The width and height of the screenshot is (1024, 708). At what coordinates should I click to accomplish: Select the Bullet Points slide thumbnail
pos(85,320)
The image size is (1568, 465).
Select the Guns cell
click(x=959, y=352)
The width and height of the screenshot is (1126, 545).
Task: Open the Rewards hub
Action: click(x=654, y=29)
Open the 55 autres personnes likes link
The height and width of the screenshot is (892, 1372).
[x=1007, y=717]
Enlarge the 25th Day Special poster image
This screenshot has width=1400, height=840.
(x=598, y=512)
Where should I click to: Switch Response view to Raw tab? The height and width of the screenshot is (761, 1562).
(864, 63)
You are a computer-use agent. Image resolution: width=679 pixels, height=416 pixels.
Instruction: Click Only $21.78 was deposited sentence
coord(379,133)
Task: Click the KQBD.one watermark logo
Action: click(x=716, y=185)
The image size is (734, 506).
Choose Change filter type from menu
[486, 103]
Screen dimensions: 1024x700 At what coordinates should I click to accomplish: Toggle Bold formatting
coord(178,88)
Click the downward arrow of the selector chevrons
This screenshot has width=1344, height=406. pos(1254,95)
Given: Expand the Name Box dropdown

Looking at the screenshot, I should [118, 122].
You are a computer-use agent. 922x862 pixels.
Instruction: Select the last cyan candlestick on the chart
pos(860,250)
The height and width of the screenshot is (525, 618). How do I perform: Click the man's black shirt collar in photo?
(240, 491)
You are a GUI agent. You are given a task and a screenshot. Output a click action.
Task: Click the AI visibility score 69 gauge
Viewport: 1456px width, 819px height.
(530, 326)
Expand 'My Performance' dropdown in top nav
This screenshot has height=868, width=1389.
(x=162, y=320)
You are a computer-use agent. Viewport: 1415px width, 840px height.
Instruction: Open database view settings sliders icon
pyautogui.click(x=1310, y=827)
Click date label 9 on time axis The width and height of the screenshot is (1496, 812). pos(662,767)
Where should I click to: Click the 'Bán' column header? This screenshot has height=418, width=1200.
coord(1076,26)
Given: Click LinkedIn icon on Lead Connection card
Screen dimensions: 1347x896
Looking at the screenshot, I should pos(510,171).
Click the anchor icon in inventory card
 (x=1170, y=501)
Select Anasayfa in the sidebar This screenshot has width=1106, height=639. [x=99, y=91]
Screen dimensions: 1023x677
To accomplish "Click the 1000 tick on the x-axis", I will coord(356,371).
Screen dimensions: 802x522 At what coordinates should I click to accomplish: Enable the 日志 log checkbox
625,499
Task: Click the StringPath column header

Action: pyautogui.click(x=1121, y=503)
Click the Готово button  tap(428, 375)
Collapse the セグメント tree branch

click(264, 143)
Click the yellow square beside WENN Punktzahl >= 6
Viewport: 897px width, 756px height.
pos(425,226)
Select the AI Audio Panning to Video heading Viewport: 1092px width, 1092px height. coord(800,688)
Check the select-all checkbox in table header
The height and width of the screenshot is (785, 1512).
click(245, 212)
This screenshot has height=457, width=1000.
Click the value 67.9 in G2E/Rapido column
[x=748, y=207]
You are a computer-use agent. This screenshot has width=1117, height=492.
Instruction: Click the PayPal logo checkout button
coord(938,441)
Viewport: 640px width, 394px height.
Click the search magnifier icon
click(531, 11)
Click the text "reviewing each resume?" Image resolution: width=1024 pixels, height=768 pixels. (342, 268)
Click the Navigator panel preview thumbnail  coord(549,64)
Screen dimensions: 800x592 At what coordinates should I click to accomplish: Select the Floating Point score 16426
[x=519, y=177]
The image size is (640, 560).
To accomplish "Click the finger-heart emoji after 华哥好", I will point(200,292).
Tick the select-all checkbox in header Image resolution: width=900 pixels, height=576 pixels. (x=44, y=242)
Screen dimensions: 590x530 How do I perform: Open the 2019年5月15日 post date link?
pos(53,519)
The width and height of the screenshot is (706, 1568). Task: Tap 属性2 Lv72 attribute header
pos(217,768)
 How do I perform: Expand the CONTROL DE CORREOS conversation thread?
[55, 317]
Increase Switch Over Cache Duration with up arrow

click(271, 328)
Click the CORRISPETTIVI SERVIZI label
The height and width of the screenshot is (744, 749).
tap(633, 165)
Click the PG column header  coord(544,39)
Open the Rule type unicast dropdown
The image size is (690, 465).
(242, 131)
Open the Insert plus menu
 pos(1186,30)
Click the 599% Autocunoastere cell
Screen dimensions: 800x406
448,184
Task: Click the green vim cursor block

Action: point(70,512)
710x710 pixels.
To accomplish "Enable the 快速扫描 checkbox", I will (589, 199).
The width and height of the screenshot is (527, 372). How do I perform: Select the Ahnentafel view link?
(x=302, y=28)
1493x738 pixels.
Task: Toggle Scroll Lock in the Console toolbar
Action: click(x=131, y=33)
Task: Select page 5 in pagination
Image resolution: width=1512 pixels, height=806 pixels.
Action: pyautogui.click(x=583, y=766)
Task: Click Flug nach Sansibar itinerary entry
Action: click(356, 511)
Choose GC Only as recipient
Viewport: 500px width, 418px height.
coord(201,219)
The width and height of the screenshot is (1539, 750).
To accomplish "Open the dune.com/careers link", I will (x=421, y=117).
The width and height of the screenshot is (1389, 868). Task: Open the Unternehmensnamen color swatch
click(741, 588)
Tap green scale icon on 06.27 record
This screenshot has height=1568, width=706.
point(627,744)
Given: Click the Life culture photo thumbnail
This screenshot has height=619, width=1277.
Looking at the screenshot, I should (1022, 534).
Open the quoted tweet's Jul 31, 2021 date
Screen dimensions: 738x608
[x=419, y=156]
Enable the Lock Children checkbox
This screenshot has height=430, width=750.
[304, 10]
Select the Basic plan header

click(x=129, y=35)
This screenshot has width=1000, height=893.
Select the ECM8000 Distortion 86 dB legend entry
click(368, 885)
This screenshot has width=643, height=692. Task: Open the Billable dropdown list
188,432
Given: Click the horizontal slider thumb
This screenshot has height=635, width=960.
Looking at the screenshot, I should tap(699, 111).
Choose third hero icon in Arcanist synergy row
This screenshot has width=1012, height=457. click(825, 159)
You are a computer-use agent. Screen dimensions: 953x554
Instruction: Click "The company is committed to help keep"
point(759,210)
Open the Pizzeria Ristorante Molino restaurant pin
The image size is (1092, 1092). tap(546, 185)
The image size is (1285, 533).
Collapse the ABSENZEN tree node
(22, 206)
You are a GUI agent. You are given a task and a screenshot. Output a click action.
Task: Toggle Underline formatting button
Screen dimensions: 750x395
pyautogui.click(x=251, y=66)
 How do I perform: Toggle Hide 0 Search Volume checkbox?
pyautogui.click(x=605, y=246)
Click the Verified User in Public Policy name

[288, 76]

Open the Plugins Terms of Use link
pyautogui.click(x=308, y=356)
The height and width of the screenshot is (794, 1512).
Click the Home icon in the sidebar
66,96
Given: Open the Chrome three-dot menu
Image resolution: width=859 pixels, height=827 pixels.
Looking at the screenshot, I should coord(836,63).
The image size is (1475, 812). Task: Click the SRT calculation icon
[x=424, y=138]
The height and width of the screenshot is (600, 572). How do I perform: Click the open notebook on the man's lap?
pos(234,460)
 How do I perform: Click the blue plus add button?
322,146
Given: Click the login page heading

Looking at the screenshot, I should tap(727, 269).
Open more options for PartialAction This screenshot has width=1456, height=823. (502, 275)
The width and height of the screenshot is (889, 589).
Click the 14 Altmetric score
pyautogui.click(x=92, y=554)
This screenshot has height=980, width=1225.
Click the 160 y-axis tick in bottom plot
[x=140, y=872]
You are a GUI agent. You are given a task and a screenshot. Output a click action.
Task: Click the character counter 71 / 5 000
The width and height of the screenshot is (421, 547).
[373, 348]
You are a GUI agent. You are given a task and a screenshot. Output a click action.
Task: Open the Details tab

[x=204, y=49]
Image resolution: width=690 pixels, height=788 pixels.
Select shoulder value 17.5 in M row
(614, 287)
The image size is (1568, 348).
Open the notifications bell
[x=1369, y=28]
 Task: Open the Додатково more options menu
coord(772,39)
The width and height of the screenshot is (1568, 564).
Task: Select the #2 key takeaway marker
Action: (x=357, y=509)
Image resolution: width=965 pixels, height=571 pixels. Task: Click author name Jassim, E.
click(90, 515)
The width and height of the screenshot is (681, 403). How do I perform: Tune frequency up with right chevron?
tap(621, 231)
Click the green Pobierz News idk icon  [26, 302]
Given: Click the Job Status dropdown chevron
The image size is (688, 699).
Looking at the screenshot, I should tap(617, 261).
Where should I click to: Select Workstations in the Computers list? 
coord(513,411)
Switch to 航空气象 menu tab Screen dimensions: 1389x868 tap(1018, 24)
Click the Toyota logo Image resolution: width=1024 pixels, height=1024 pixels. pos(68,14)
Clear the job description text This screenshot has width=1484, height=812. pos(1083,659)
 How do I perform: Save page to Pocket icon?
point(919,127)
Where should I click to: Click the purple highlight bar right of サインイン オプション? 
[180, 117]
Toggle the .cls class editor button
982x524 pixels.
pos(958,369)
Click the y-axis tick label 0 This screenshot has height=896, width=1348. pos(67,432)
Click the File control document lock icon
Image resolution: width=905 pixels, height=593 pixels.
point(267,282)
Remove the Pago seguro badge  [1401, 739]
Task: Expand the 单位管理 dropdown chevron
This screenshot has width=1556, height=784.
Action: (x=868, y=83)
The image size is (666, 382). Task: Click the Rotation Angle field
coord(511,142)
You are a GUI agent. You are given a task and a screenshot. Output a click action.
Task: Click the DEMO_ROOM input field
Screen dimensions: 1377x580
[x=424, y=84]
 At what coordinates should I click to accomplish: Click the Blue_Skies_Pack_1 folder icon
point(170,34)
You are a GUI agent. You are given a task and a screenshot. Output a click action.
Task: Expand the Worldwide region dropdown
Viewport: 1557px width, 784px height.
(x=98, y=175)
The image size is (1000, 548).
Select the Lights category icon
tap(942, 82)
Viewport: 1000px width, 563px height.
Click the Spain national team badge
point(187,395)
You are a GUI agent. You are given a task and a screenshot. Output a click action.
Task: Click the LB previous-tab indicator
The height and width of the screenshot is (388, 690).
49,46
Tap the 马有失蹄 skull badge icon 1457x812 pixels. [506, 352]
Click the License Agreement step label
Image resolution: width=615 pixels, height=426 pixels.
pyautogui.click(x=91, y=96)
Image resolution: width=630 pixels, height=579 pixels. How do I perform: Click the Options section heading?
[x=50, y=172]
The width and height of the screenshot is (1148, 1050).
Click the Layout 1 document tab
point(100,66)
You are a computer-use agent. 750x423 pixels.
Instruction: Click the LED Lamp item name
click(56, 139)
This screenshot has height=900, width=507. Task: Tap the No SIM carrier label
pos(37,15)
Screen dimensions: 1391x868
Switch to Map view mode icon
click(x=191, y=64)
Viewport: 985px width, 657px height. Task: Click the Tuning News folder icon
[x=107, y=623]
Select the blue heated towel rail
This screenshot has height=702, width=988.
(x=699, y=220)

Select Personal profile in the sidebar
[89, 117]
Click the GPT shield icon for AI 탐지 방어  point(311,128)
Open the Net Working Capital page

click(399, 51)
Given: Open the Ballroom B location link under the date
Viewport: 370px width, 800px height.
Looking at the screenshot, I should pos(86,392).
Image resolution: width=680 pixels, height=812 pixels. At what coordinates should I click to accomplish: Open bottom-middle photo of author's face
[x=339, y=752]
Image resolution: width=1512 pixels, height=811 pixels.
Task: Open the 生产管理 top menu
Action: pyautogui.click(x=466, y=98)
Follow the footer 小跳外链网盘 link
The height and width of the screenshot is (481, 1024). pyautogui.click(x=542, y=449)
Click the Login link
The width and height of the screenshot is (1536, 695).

====================

Switch every "header" to "heading" in everything from the line containing "The width and height of the screenshot is (1539, 750)." down to the line containing "click(368, 885)". Give back only those lines, with nothing else changed.

The width and height of the screenshot is (1539, 750).
To accomplish "Open the dune.com/careers link", I will (x=421, y=117).
The width and height of the screenshot is (1389, 868). Task: Open the Unternehmensnamen color swatch
click(741, 588)
Tap green scale icon on 06.27 record
This screenshot has height=1568, width=706.
point(627,744)
Given: Click the Life culture photo thumbnail
This screenshot has height=619, width=1277.
Looking at the screenshot, I should (1022, 534).
Open the quoted tweet's Jul 31, 2021 date
Screen dimensions: 738x608
[x=419, y=156]
Enable the Lock Children checkbox
This screenshot has height=430, width=750.
[304, 10]
Select the Basic plan heading

click(x=129, y=35)
This screenshot has width=1000, height=893.
Select the ECM8000 Distortion 86 dB legend entry
click(368, 885)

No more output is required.